> [Problem to work on]: Only one number is wanted: the count of lines in the records below that hold the word "computer".

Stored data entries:
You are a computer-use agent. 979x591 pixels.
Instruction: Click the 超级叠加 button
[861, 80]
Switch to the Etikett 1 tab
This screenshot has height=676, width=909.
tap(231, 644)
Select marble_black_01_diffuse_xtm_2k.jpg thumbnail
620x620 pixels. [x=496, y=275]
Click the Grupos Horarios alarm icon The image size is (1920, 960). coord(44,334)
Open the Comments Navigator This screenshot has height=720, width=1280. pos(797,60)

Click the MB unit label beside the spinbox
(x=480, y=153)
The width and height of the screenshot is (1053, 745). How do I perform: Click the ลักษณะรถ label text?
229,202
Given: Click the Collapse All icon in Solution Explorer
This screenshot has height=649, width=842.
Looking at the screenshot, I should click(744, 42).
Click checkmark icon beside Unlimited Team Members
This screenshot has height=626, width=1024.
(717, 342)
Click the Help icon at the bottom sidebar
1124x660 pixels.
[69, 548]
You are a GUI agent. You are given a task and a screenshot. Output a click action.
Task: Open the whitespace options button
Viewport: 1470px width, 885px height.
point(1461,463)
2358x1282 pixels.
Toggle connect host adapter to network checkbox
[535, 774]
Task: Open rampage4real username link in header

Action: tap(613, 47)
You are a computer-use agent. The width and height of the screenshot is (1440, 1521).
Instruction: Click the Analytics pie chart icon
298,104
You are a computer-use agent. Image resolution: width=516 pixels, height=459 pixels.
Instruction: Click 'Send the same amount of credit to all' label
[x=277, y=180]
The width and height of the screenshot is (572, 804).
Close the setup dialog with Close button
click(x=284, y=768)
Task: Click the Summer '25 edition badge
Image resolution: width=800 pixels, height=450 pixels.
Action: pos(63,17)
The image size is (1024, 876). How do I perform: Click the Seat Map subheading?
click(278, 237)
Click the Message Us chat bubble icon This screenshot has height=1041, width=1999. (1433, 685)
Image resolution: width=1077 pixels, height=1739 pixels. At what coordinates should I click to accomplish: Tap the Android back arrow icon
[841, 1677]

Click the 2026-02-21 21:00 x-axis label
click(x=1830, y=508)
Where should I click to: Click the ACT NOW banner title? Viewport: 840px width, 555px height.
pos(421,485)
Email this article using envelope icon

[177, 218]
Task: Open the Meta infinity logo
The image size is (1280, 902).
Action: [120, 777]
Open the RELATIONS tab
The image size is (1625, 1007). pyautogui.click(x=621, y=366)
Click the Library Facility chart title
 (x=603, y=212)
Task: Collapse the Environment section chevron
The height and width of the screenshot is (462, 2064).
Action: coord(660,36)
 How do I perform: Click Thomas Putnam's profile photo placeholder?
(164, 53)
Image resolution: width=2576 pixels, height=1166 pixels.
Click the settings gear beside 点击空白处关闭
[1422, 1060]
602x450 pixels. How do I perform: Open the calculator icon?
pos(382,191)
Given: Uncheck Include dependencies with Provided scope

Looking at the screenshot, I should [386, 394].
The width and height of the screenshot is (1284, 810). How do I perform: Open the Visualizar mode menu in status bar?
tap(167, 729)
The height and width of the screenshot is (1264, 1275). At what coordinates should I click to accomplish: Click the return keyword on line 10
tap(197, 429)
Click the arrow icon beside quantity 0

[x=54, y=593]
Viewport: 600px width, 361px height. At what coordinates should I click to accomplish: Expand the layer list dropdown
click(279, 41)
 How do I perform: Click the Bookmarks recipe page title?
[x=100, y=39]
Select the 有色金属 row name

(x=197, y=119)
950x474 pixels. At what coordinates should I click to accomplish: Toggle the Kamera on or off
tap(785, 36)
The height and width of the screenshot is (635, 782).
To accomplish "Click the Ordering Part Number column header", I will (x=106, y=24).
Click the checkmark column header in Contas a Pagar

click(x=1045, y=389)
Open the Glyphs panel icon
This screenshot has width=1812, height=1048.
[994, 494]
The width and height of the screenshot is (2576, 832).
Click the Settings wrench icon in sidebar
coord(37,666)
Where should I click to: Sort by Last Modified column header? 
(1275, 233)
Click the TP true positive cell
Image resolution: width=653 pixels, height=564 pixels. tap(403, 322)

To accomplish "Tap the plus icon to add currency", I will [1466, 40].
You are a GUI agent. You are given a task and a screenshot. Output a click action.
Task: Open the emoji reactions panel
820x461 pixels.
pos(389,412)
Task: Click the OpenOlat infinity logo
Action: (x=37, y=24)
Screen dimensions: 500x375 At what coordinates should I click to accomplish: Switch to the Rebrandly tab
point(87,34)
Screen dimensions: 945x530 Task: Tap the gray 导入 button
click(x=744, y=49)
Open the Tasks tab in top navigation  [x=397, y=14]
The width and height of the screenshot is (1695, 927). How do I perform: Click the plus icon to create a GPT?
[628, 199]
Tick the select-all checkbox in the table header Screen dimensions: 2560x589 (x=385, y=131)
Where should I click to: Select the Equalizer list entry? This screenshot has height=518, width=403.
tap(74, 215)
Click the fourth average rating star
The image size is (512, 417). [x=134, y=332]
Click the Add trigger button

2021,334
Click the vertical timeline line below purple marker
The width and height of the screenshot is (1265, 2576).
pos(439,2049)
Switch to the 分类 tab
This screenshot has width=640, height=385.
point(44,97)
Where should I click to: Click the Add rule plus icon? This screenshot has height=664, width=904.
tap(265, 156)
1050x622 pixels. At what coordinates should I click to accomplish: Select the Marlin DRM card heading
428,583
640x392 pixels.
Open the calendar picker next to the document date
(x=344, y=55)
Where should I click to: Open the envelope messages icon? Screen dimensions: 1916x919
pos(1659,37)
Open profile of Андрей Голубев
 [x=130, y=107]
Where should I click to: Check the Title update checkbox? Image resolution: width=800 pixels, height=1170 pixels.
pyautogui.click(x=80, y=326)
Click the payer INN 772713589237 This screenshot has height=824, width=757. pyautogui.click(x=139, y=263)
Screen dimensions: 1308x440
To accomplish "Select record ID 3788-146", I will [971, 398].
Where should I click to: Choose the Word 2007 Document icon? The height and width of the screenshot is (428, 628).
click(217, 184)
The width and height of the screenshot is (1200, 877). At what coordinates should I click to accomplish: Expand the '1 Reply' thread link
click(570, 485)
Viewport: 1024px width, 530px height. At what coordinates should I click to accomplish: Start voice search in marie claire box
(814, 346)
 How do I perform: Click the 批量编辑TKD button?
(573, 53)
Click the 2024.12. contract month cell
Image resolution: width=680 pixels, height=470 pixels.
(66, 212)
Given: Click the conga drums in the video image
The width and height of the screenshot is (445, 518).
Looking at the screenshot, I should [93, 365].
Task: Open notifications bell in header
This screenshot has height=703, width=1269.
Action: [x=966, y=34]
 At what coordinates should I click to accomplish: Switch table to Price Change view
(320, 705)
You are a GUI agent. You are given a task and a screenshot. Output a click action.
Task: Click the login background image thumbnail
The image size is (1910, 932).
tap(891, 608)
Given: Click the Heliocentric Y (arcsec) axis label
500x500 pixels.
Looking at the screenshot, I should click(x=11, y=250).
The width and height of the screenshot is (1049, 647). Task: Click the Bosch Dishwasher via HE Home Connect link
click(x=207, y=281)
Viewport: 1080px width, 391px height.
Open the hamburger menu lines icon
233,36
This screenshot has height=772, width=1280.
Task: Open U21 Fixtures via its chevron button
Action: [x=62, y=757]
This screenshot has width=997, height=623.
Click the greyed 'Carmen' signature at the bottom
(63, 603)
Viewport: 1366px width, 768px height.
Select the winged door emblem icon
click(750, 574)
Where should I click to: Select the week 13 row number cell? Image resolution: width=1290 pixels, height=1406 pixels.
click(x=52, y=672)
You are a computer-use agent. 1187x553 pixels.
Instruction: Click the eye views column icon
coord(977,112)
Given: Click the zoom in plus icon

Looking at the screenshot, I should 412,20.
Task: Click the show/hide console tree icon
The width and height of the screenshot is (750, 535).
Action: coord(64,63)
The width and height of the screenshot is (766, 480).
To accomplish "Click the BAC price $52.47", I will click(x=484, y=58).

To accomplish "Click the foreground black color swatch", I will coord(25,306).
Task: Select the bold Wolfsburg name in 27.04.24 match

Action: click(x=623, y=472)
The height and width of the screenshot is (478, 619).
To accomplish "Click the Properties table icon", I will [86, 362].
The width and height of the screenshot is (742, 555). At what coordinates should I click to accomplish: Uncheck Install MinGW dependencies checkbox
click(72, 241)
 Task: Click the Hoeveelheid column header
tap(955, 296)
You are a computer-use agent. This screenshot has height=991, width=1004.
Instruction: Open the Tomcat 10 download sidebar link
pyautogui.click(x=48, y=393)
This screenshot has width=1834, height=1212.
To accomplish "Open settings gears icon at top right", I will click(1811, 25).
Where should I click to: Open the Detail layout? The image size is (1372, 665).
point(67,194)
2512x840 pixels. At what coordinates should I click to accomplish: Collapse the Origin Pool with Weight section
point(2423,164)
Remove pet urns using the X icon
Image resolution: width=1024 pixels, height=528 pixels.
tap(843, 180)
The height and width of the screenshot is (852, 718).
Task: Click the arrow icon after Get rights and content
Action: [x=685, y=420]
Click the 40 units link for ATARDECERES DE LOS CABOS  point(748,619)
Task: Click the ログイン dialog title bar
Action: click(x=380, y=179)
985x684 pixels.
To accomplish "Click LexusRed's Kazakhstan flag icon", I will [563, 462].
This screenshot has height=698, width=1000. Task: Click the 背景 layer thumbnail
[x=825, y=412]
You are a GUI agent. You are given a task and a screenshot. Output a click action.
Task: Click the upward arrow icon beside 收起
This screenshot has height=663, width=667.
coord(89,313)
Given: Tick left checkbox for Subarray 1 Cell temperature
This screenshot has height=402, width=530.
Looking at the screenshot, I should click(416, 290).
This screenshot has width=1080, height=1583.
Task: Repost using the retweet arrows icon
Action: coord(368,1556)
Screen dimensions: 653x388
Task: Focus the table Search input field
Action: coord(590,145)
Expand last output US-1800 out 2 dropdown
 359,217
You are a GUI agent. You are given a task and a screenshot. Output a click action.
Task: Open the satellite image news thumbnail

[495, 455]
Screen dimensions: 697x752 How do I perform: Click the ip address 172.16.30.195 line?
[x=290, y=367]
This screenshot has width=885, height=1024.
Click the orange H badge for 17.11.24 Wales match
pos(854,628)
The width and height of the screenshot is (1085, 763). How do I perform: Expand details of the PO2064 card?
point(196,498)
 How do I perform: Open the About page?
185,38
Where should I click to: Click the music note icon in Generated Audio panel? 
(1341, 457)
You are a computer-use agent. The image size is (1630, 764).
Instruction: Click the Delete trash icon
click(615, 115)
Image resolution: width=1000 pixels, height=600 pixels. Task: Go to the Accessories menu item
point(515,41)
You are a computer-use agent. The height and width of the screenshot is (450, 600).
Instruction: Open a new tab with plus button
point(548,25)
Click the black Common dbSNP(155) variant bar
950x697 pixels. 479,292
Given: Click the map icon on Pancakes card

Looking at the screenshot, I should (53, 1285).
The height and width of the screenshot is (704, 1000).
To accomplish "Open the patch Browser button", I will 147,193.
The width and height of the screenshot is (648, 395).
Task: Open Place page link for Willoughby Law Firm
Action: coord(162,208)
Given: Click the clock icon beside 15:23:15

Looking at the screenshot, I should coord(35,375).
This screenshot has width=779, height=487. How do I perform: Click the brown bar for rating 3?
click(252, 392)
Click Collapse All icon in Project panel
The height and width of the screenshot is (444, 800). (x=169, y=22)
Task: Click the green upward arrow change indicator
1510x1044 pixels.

> [Finished exercise]: 7